▶ Aim of the task: Lay out the rows below as a numbered list, skipping any blank lines.

-- BEGIN --

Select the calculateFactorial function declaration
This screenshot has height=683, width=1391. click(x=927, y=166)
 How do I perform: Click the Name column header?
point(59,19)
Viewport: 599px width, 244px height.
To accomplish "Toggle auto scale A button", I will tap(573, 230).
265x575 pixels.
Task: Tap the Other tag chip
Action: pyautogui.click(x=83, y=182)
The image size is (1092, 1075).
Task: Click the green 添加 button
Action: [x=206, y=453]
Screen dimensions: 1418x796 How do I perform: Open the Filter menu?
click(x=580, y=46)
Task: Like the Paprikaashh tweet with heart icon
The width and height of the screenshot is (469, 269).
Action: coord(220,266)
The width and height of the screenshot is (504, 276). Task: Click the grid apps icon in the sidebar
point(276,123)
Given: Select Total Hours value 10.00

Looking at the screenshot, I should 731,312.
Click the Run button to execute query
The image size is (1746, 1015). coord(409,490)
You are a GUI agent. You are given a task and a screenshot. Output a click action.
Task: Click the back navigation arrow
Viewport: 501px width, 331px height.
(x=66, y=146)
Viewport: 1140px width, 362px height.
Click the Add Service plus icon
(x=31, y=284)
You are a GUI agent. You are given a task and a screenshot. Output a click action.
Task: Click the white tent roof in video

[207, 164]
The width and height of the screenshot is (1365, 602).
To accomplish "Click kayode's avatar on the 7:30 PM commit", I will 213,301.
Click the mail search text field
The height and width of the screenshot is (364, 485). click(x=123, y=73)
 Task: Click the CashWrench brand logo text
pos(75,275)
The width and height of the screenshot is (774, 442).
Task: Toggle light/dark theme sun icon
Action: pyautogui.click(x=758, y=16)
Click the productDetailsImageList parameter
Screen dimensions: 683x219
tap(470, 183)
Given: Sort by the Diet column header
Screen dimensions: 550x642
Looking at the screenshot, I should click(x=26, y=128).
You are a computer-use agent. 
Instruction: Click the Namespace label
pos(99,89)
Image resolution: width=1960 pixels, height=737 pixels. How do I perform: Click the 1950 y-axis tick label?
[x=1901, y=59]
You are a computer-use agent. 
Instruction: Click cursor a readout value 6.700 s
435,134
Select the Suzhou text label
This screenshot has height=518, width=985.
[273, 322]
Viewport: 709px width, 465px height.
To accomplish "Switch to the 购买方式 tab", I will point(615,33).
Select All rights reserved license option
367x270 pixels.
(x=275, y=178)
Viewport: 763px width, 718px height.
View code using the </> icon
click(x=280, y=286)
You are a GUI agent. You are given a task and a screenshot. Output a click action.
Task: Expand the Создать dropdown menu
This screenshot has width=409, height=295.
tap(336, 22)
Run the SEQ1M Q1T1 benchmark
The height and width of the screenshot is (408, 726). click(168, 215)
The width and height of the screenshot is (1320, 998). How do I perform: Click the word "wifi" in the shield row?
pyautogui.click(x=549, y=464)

-- END --

▶ Completed task:
1. Select the calculateFactorial function declaration
2. This screenshot has height=683, width=1391. click(x=927, y=166)
3.  How do I perform: Click the Name column header?
4. point(59,19)
5. Viewport: 599px width, 244px height.
6. To accomplish "Toggle auto scale A button", I will tap(573, 230).
7. 265x575 pixels.
8. Task: Tap the Other tag chip
9. Action: pyautogui.click(x=83, y=182)
10. The image size is (1092, 1075).
11. Task: Click the green 添加 button
12. Action: [x=206, y=453]
13. Screen dimensions: 1418x796 How do I perform: Open the Filter menu?
14. click(x=580, y=46)
15. Task: Like the Paprikaashh tweet with heart icon
16. The width and height of the screenshot is (469, 269).
17. Action: coord(220,266)
18. The width and height of the screenshot is (504, 276). Task: Click the grid apps icon in the sidebar
19. point(276,123)
20. Given: Select Total Hours value 10.00
21. Looking at the screenshot, I should 731,312.
22. Click the Run button to execute query
23. The image size is (1746, 1015). coord(409,490)
24. You are a GUI agent. You are given a task and a screenshot. Output a click action.
25. Task: Click the back navigation arrow
26. Viewport: 501px width, 331px height.
27. (x=66, y=146)
28. Viewport: 1140px width, 362px height.
29. Click the Add Service plus icon
30. (x=31, y=284)
31. You are a GUI agent. You are given a task and a screenshot. Output a click action.
32. Task: Click the white tent roof in video
33. [207, 164]
34. The width and height of the screenshot is (1365, 602).
35. To accomplish "Click kayode's avatar on the 7:30 PM commit", I will 213,301.
36. Click the mail search text field
37. The height and width of the screenshot is (364, 485). click(x=123, y=73)
38.  Task: Click the CashWrench brand logo text
39. pos(75,275)
40. The width and height of the screenshot is (774, 442).
41. Task: Toggle light/dark theme sun icon
42. Action: pyautogui.click(x=758, y=16)
43. Click the productDetailsImageList parameter
44. Screen dimensions: 683x219
45. tap(470, 183)
46. Given: Sort by the Diet column header
47. Screen dimensions: 550x642
48. Looking at the screenshot, I should click(x=26, y=128).
49. You are a computer-use agent. 
50. Instruction: Click the Namespace label
51. pos(99,89)
52. Image resolution: width=1960 pixels, height=737 pixels. How do I perform: Click the 1950 y-axis tick label?
53. [x=1901, y=59]
54. You are a computer-use agent. 
55. Instruction: Click cursor a readout value 6.700 s
56. 435,134
57. Select the Suzhou text label
58. This screenshot has height=518, width=985.
59. [273, 322]
60. Viewport: 709px width, 465px height.
61. To accomplish "Switch to the 购买方式 tab", I will point(615,33).
62. Select All rights reserved license option
63. 367x270 pixels.
64. (x=275, y=178)
65. Viewport: 763px width, 718px height.
66. View code using the </> icon
67. click(x=280, y=286)
68. You are a GUI agent. You are given a task and a screenshot. Output a click action.
69. Task: Expand the Создать dropdown menu
70. This screenshot has width=409, height=295.
71. tap(336, 22)
72. Run the SEQ1M Q1T1 benchmark
73. The height and width of the screenshot is (408, 726). click(168, 215)
74. The width and height of the screenshot is (1320, 998). How do I perform: Click the word "wifi" in the shield row?
75. pyautogui.click(x=549, y=464)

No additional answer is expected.